- **WHAT IS BEING ASKED**: Copy each of the rows below word for word, without changing anything.

╭─ DATA TO PROCESS

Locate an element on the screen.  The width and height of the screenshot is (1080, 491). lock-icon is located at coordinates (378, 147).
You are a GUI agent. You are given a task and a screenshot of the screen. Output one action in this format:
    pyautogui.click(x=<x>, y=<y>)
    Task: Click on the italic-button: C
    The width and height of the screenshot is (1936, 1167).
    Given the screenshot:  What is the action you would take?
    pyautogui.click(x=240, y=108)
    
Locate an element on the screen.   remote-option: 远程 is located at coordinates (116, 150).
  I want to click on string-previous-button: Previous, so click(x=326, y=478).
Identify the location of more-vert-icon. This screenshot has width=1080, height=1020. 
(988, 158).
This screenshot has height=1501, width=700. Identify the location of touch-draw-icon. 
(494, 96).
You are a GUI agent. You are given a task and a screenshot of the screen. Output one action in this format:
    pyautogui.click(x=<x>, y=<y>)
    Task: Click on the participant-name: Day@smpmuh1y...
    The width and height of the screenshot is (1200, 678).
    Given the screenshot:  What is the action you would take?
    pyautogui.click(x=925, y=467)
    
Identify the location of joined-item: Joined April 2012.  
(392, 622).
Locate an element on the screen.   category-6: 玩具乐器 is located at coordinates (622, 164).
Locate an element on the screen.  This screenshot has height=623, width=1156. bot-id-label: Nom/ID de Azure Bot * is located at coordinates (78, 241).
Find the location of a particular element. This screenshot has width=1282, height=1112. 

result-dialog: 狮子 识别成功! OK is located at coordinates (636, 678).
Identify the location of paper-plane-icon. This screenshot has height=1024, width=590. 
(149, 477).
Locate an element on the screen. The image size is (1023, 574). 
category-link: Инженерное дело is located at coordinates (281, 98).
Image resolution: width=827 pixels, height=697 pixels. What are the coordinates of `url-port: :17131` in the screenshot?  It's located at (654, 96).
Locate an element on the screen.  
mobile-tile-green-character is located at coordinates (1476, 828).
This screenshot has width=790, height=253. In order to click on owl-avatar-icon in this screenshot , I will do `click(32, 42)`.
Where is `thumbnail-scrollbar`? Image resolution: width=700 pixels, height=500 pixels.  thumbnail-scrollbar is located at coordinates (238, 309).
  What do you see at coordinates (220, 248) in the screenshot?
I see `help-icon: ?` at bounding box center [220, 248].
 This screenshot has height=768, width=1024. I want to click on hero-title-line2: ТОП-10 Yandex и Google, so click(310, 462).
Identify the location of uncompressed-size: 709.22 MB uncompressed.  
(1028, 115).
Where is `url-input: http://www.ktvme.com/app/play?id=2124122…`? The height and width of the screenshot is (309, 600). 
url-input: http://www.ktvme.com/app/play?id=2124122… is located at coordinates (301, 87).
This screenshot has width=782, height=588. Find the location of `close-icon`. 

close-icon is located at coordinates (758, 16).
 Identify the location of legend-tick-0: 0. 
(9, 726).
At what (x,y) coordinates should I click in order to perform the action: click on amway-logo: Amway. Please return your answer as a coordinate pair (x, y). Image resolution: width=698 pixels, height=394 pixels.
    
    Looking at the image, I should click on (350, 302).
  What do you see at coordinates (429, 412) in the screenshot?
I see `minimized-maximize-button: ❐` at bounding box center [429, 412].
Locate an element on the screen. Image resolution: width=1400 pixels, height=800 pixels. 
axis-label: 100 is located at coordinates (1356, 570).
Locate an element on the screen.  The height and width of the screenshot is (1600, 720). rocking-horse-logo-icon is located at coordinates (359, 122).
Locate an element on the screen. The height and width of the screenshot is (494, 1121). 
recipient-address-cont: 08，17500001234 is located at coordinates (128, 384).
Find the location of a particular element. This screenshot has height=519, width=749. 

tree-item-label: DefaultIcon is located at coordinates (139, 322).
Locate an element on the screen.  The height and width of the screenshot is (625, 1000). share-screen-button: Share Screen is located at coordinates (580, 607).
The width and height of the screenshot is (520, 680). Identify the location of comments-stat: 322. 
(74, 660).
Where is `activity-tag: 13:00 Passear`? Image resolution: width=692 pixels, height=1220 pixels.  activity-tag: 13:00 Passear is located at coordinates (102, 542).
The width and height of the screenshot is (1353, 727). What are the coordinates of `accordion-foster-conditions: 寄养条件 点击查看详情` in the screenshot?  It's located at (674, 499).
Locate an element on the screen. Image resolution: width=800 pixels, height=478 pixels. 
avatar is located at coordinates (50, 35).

╰─

- **SOLUTION BELOW**:
Locate an element on the screen.  The width and height of the screenshot is (1080, 491). lock-icon is located at coordinates (378, 147).
You are a GUI agent. You are given a task and a screenshot of the screen. Output one action in this format:
    pyautogui.click(x=<x>, y=<y>)
    Task: Click on the italic-button: C
    The width and height of the screenshot is (1936, 1167).
    Given the screenshot:  What is the action you would take?
    pyautogui.click(x=240, y=108)
    
Locate an element on the screen.   remote-option: 远程 is located at coordinates (116, 150).
  I want to click on string-previous-button: Previous, so click(x=326, y=478).
Identify the location of more-vert-icon. This screenshot has width=1080, height=1020. 
(988, 158).
This screenshot has height=1501, width=700. Identify the location of touch-draw-icon. 
(494, 96).
You are a GUI agent. You are given a task and a screenshot of the screen. Output one action in this format:
    pyautogui.click(x=<x>, y=<y>)
    Task: Click on the participant-name: Day@smpmuh1y...
    The width and height of the screenshot is (1200, 678).
    Given the screenshot:  What is the action you would take?
    pyautogui.click(x=925, y=467)
    
Identify the location of joined-item: Joined April 2012.  
(392, 622).
Locate an element on the screen.   category-6: 玩具乐器 is located at coordinates (622, 164).
Locate an element on the screen.  This screenshot has height=623, width=1156. bot-id-label: Nom/ID de Azure Bot * is located at coordinates (78, 241).
Find the location of a particular element. This screenshot has width=1282, height=1112. 

result-dialog: 狮子 识别成功! OK is located at coordinates (636, 678).
Identify the location of paper-plane-icon. This screenshot has height=1024, width=590. 
(149, 477).
Locate an element on the screen. The image size is (1023, 574). 
category-link: Инженерное дело is located at coordinates (281, 98).
Image resolution: width=827 pixels, height=697 pixels. What are the coordinates of `url-port: :17131` in the screenshot?  It's located at (654, 96).
Locate an element on the screen.  
mobile-tile-green-character is located at coordinates (1476, 828).
This screenshot has width=790, height=253. In order to click on owl-avatar-icon in this screenshot , I will do `click(32, 42)`.
Where is `thumbnail-scrollbar`? Image resolution: width=700 pixels, height=500 pixels.  thumbnail-scrollbar is located at coordinates (238, 309).
  What do you see at coordinates (220, 248) in the screenshot?
I see `help-icon: ?` at bounding box center [220, 248].
 This screenshot has height=768, width=1024. I want to click on hero-title-line2: ТОП-10 Yandex и Google, so click(310, 462).
Identify the location of uncompressed-size: 709.22 MB uncompressed.  
(1028, 115).
Where is `url-input: http://www.ktvme.com/app/play?id=2124122…`? The height and width of the screenshot is (309, 600). 
url-input: http://www.ktvme.com/app/play?id=2124122… is located at coordinates (301, 87).
This screenshot has width=782, height=588. Find the location of `close-icon`. 

close-icon is located at coordinates (758, 16).
 Identify the location of legend-tick-0: 0. 
(9, 726).
At what (x,y) coordinates should I click in order to perform the action: click on amway-logo: Amway. Please return your answer as a coordinate pair (x, y). Image resolution: width=698 pixels, height=394 pixels.
    
    Looking at the image, I should click on (350, 302).
  What do you see at coordinates (429, 412) in the screenshot?
I see `minimized-maximize-button: ❐` at bounding box center [429, 412].
Locate an element on the screen. Image resolution: width=1400 pixels, height=800 pixels. 
axis-label: 100 is located at coordinates (1356, 570).
Locate an element on the screen.  The height and width of the screenshot is (1600, 720). rocking-horse-logo-icon is located at coordinates (359, 122).
Locate an element on the screen. The height and width of the screenshot is (494, 1121). 
recipient-address-cont: 08，17500001234 is located at coordinates (128, 384).
Find the location of a particular element. This screenshot has height=519, width=749. 

tree-item-label: DefaultIcon is located at coordinates (139, 322).
Locate an element on the screen.  The height and width of the screenshot is (625, 1000). share-screen-button: Share Screen is located at coordinates (580, 607).
The width and height of the screenshot is (520, 680). Identify the location of comments-stat: 322. 
(74, 660).
Where is `activity-tag: 13:00 Passear`? Image resolution: width=692 pixels, height=1220 pixels.  activity-tag: 13:00 Passear is located at coordinates (102, 542).
The width and height of the screenshot is (1353, 727). What are the coordinates of `accordion-foster-conditions: 寄养条件 点击查看详情` in the screenshot?  It's located at (674, 499).
Locate an element on the screen. Image resolution: width=800 pixels, height=478 pixels. 
avatar is located at coordinates (50, 35).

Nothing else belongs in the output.